My farrier, who had been with me since Cruise completely supported my decision and was happy to remove her shoes and so our journey began. She still struggled a bit, like she did previously, but this time I was on a yard with no hard tracks to the fields or out onto the roads and I think this really helped me and her get over the initial 'can we, can't we'. 6 months later I moved yard and looked once more into contacting an EP. This was when I met Debs Crosoer and I started to really understand how far barefoot trimming had come to develop into Equine Podiatry.

It's an ongoing journey and Debs eventually introduced me to Cheyenne Korbutt Brown, who is still Sally and Teddy's trimmer today. Sally is now happy and comfy barefoot, she is sound where she was previously lame on the left rein and to all intents and purpose, you would never know she had arthritis or had ever been lame. The biggest change - the understanding into diet and management!

And then there's Teddy, my delightful 20yr old 10.2 British Spotted Miniature, who has been with me since 2010. He too was barefoot when he first came to live with me and had suffered badly with laminitis and was on the verge of being PTS, having been rescued and recovered from an awful situation. 

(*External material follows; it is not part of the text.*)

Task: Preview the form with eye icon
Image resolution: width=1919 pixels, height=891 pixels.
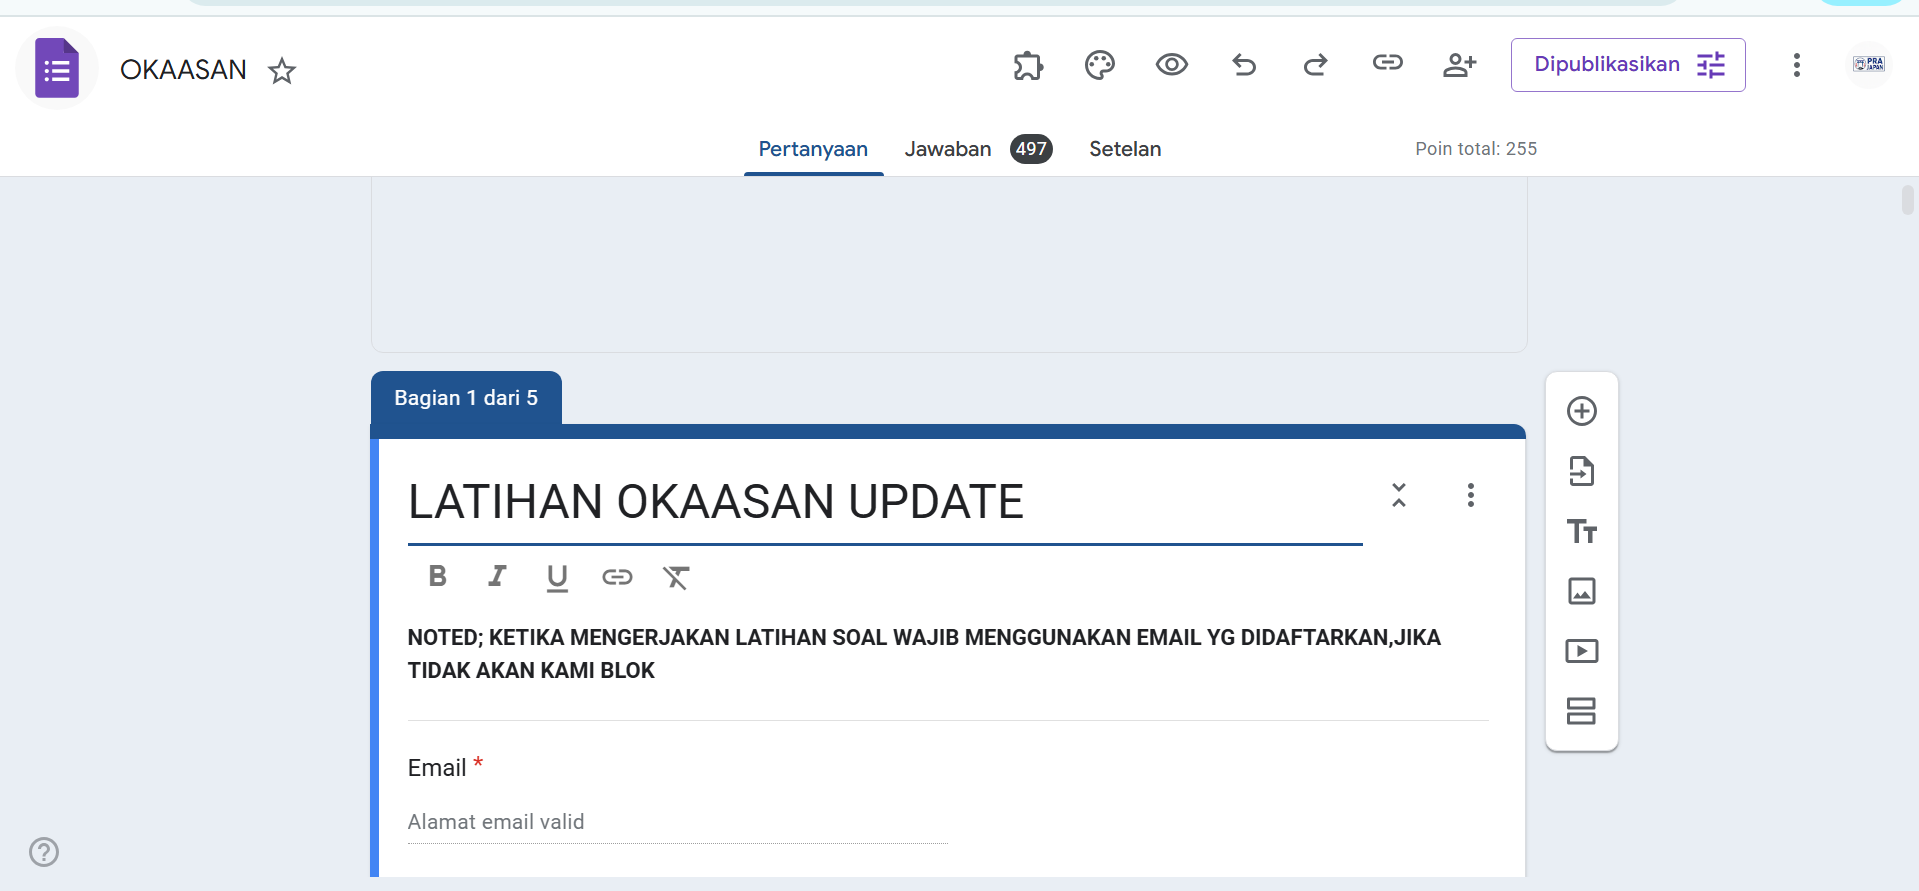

He and another pony were mainly unhandled when found, full of lice, laminitic with hooves actually turning back on themselves and Teddy absolutely petrified of men. It is believed that he was tied and beaten which fits with one of his ‘vices’ if you can call it that (a vet once called it his coping reaction) in that if he is a bit anxious, excitable or even had a bit too much grass (anything to raise his blood pressure) he will grab his lead rope between his teeth and grind his jaw, shaking and vibrating his head. When he first came to me he was also petrified of men and anyone coming up behind him, particularly on his right side. If he was tied up and a man approached or even just walked past close behind he would literally have a meltdown.

Luckily he and his buddy at the time were found and removed from the situation they were in just in time as there were threats to shoot them both!

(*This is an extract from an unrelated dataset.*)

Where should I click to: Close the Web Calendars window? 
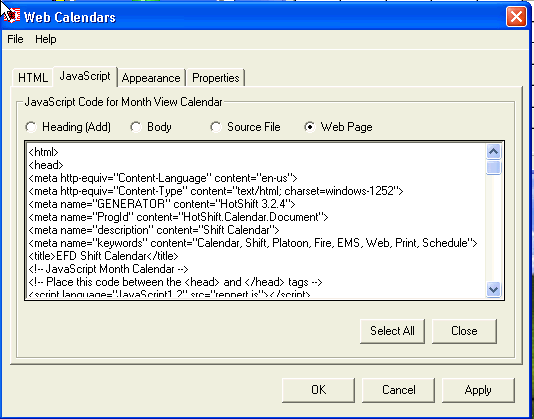[516, 16]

The lady who took Teddy on turned him around and after a while got him started under saddle (for little tots) and in time found him a home with a family.

Unfortunately though, things did not quite turn out as hoped as Teddy was still fairly freshly backed and even now he has a very lively character and one hell of a buck (he literally does full up handstands) and so he didn’t get quite the attention that everyone hoped for.


His story is a bit grey here but at some stage somebody felt they needed to turn him out but did so straight onto frosty lush grass and he came down with laminitis, he then spent some weeks shut up in a stable, due to be pts.

Now luckily, in the week or so before this, I was looking for a companion pony for an ex racer I had at the time. I received a reply to a forum post about a little pony, shut in a stable who the person messaging me felt as though could have a chance at life in a different set up. Turns out my set up was perfect and a few weeks later Teddy joined our family.

That was around 9 years ago now and the cheeky chap has only once had a brush with a touch of lami, he went from strength to strength, eventually teaching a friends daughter to ride, learning to drive, in hand showing, horse agility and even a feature in Your Horse magazine!

Teddy was also shod for a very small period of time when he was being driven. Back then the tiny hoof boots were nigh on impossible to find and he was struggling (as with Sally,now I recognise that the diet and management were far from ideal). Unlike with Sally though, my farrier was less than impressed with having to shoe such tiny feet, especially as Teddy would violently pull away and cut his hands with the nails. The farrier was fabulous to be fair though and was nothing but patient and kind with Teddy, but he was oh so pleased when I found a bespoke company up in Scotland, which could make made to measure leather hoof boots.

This fun loving, cheeky and diva'ish pair have changed my thoughts on the barefoot/shoeing debate and ultimately led me here, to the beginning of what promises to be the most eye opening, mind blowing, fabulous adventure!